But eurosceptics believe it gives the EU too much control over the UK and risks constitutionally distancing Northern Ireland from Britain.
If a trade deal cannot be agreed by the end of 2020, under the backstop the UK would remain aligned with the EU customs union, while Northern Ireland would further stay aligned to some European single market rules, in order to keep the Irish border free-flowing.
Neither London nor Brussels can end the arrangement unilaterally.
"The way to deal with the backstop is to find a different way of dealing with the relationship between the United Kingdom and the Republic of Ireland moving forward," Arlene Foster, the leader of Northern Ireland's pro-British Democratic Unionist Party told broadcaster RTE.
"It's certainly not to deal with it in a way that breaks up the United Kingdom."
On Tuesday Johnson told Irish Prime Minister Leo Varadkar that the "backstop" plan was unacceptable, putting him at odds with both Dublin and Brussels, which insist the deal is not open for renegotiation.
"If they really can't do it then clearly we have to get ready for a no-deal exit," Johnson said on a trip to Wales, adding: "It's up to the EU: this is their call." Meanwhile Varadkar has said that Johnson's plan to renegotiate the deal by a deadline of October 31 was "totally not in the real world".
* * *
Written task
Transcribe the part of the backstop passage that begins at the words "On Tuesday Johnson" and ends after "open for renegotiation.". The records that follow come from an unrelated source.
* * *
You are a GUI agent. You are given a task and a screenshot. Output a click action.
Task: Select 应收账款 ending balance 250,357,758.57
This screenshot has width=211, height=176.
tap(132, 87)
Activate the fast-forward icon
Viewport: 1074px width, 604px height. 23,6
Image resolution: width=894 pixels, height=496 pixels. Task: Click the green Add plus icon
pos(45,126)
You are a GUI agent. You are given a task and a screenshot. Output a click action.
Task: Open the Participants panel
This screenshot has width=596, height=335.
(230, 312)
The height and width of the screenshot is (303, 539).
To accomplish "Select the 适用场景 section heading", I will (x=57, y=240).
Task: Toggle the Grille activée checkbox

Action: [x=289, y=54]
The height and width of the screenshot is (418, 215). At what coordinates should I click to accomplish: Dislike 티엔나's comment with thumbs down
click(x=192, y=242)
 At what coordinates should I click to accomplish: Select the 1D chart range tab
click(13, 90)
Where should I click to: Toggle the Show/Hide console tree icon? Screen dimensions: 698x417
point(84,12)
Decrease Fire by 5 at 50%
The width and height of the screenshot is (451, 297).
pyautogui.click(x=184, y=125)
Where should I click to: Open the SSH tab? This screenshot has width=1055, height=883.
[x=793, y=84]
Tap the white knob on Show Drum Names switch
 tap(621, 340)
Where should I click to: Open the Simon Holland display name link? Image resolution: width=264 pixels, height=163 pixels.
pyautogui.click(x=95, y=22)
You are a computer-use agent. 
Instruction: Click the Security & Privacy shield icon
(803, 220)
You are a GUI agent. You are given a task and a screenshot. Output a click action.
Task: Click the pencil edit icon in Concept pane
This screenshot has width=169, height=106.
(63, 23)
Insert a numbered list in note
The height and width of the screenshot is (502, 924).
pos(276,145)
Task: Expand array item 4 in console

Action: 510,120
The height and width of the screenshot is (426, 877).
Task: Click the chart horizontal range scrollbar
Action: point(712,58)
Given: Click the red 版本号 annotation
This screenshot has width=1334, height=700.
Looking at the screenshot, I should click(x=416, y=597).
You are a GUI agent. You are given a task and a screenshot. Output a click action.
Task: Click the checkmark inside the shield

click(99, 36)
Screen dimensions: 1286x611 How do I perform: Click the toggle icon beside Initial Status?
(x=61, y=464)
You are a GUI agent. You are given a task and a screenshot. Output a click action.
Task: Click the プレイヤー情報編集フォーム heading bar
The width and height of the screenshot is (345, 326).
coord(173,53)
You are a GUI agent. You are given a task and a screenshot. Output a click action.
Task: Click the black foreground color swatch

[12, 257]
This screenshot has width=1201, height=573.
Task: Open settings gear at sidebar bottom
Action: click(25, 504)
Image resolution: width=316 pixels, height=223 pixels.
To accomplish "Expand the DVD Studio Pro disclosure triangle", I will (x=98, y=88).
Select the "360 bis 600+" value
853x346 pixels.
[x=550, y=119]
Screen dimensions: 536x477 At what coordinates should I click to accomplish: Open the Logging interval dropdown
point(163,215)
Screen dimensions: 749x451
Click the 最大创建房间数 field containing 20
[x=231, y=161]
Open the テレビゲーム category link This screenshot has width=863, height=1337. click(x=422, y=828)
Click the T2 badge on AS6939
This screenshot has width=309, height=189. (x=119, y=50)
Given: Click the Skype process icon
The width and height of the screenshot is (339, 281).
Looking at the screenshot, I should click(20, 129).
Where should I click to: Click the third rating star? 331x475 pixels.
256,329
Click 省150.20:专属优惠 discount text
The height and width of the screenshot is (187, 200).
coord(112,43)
* * *
Solution below
On Tuesday Johnson told Irish Prime Minister Leo Varadkar that the "backstop" plan was unacceptable, putting him at odds with both Dublin and Brussels, which insist the deal is not open for renegotiation.